• **Problem to work on**: A word-for-word restatement of the data is what is needed.

———

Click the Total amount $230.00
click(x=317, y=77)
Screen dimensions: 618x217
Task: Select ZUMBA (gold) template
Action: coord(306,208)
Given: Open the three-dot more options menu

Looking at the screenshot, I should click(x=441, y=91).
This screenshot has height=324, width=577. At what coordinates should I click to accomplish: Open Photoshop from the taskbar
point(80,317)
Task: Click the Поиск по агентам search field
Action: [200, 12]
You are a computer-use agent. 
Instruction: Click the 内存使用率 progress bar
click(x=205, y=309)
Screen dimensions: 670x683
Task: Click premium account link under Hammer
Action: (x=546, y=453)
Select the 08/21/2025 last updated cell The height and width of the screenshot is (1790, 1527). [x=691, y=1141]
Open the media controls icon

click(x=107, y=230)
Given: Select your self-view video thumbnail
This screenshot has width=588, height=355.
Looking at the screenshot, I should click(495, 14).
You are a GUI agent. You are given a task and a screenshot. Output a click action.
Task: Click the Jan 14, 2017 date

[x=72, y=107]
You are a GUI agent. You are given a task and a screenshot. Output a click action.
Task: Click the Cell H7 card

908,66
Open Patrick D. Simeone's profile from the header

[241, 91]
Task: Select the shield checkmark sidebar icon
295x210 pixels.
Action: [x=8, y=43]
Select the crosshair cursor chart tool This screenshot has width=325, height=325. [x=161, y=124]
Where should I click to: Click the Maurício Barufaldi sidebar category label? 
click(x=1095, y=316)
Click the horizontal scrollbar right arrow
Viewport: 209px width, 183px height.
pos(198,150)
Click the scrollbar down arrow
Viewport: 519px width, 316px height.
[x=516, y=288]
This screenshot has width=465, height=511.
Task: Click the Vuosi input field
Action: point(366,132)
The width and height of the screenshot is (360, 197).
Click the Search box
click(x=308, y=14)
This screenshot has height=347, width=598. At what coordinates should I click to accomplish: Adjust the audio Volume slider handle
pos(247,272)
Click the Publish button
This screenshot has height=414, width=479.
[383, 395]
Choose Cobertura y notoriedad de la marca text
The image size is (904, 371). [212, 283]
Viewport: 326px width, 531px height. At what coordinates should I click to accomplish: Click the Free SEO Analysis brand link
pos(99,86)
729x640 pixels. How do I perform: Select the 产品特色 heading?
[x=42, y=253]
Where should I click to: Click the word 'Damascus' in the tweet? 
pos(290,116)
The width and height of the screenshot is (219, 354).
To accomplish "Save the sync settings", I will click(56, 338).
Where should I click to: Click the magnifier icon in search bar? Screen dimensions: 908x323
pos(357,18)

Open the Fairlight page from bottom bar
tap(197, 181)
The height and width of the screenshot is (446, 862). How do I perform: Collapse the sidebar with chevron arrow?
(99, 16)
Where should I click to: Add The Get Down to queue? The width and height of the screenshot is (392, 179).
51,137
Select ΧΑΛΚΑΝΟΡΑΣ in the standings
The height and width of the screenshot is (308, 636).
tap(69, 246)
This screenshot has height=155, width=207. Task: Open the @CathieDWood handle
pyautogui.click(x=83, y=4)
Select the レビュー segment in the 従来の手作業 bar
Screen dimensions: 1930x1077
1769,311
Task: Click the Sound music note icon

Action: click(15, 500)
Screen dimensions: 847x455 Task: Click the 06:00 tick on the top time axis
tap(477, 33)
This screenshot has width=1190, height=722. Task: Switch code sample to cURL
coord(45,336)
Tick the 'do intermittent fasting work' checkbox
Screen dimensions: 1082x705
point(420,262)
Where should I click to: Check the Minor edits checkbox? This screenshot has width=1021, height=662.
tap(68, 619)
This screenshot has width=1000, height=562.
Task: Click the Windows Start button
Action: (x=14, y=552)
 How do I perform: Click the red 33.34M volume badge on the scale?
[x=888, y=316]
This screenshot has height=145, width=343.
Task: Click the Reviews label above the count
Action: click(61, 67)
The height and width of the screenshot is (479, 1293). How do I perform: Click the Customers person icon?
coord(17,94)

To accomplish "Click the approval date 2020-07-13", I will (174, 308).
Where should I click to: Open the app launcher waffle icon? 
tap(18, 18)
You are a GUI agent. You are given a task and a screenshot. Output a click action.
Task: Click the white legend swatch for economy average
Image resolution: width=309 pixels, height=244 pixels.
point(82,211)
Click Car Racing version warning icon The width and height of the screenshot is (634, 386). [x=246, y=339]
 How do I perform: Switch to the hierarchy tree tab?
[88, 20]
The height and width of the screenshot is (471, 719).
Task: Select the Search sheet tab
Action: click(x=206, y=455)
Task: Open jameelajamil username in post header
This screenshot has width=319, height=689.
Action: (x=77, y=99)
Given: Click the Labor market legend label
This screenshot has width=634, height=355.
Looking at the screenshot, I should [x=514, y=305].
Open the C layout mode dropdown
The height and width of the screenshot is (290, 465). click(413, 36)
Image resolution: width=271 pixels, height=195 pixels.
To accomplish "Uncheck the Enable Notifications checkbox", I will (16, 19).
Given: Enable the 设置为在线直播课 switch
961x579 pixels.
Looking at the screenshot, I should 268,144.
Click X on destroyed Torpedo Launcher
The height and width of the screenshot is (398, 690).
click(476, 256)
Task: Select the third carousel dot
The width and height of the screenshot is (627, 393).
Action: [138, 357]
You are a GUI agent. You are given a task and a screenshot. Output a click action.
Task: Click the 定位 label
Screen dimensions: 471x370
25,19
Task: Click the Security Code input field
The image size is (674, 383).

———

• **Written answer**:
Click the Total amount $230.00
click(x=317, y=77)
Screen dimensions: 618x217
Task: Select ZUMBA (gold) template
Action: coord(306,208)
Given: Open the three-dot more options menu

Looking at the screenshot, I should click(x=441, y=91).
This screenshot has height=324, width=577. At what coordinates should I click to accomplish: Open Photoshop from the taskbar
point(80,317)
Task: Click the Поиск по агентам search field
Action: [200, 12]
You are a computer-use agent. 
Instruction: Click the 内存使用率 progress bar
click(x=205, y=309)
Screen dimensions: 670x683
Task: Click premium account link under Hammer
Action: (x=546, y=453)
Select the 08/21/2025 last updated cell The height and width of the screenshot is (1790, 1527). [x=691, y=1141]
Open the media controls icon

click(x=107, y=230)
Given: Select your self-view video thumbnail
This screenshot has width=588, height=355.
Looking at the screenshot, I should click(495, 14).
You are a GUI agent. You are given a task and a screenshot. Output a click action.
Task: Click the Jan 14, 2017 date

[x=72, y=107]
You are a GUI agent. You are given a task and a screenshot. Output a click action.
Task: Click the Cell H7 card

908,66
Open Patrick D. Simeone's profile from the header

[241, 91]
Task: Select the shield checkmark sidebar icon
295x210 pixels.
Action: [x=8, y=43]
Select the crosshair cursor chart tool This screenshot has width=325, height=325. [x=161, y=124]
Where should I click to: Click the Maurício Barufaldi sidebar category label? 
click(x=1095, y=316)
Click the horizontal scrollbar right arrow
Viewport: 209px width, 183px height.
pos(198,150)
Click the scrollbar down arrow
Viewport: 519px width, 316px height.
[x=516, y=288]
This screenshot has width=465, height=511.
Task: Click the Vuosi input field
Action: point(366,132)
The width and height of the screenshot is (360, 197).
Click the Search box
click(x=308, y=14)
This screenshot has height=347, width=598. At what coordinates should I click to accomplish: Adjust the audio Volume slider handle
pos(247,272)
Click the Publish button
This screenshot has height=414, width=479.
[383, 395]
Choose Cobertura y notoriedad de la marca text
The image size is (904, 371). [212, 283]
Viewport: 326px width, 531px height. At what coordinates should I click to accomplish: Click the Free SEO Analysis brand link
pos(99,86)
729x640 pixels. How do I perform: Select the 产品特色 heading?
[x=42, y=253]
Where should I click to: Click the word 'Damascus' in the tweet? 
pos(290,116)
The width and height of the screenshot is (219, 354).
To accomplish "Save the sync settings", I will click(56, 338).
Where should I click to: Click the magnifier icon in search bar? Screen dimensions: 908x323
pos(357,18)

Open the Fairlight page from bottom bar
tap(197, 181)
The height and width of the screenshot is (446, 862). How do I perform: Collapse the sidebar with chevron arrow?
(99, 16)
Where should I click to: Add The Get Down to queue? The width and height of the screenshot is (392, 179).
51,137
Select ΧΑΛΚΑΝΟΡΑΣ in the standings
The height and width of the screenshot is (308, 636).
tap(69, 246)
This screenshot has height=155, width=207. Task: Open the @CathieDWood handle
pyautogui.click(x=83, y=4)
Select the レビュー segment in the 従来の手作業 bar
Screen dimensions: 1930x1077
1769,311
Task: Click the Sound music note icon

Action: click(15, 500)
Screen dimensions: 847x455 Task: Click the 06:00 tick on the top time axis
tap(477, 33)
This screenshot has width=1190, height=722. Task: Switch code sample to cURL
coord(45,336)
Tick the 'do intermittent fasting work' checkbox
Screen dimensions: 1082x705
point(420,262)
Where should I click to: Check the Minor edits checkbox? This screenshot has width=1021, height=662.
tap(68, 619)
This screenshot has width=1000, height=562.
Task: Click the Windows Start button
Action: (x=14, y=552)
 How do I perform: Click the red 33.34M volume badge on the scale?
[x=888, y=316]
This screenshot has height=145, width=343.
Task: Click the Reviews label above the count
Action: click(61, 67)
The height and width of the screenshot is (479, 1293). How do I perform: Click the Customers person icon?
coord(17,94)

To accomplish "Click the approval date 2020-07-13", I will (174, 308).
Where should I click to: Open the app launcher waffle icon? 
tap(18, 18)
You are a GUI agent. You are given a task and a screenshot. Output a click action.
Task: Click the white legend swatch for economy average
Image resolution: width=309 pixels, height=244 pixels.
point(82,211)
Click Car Racing version warning icon The width and height of the screenshot is (634, 386). [x=246, y=339]
 How do I perform: Switch to the hierarchy tree tab?
[88, 20]
The height and width of the screenshot is (471, 719).
Task: Select the Search sheet tab
Action: click(x=206, y=455)
Task: Open jameelajamil username in post header
This screenshot has width=319, height=689.
Action: (x=77, y=99)
Given: Click the Labor market legend label
This screenshot has width=634, height=355.
Looking at the screenshot, I should [x=514, y=305].
Open the C layout mode dropdown
The height and width of the screenshot is (290, 465). click(413, 36)
Image resolution: width=271 pixels, height=195 pixels.
To accomplish "Uncheck the Enable Notifications checkbox", I will (16, 19).
Given: Enable the 设置为在线直播课 switch
961x579 pixels.
Looking at the screenshot, I should 268,144.
Click X on destroyed Torpedo Launcher
The height and width of the screenshot is (398, 690).
click(476, 256)
Task: Select the third carousel dot
The width and height of the screenshot is (627, 393).
Action: [138, 357]
You are a GUI agent. You are given a task and a screenshot. Output a click action.
Task: Click the 定位 label
Screen dimensions: 471x370
25,19
Task: Click the Security Code input field
The image size is (674, 383).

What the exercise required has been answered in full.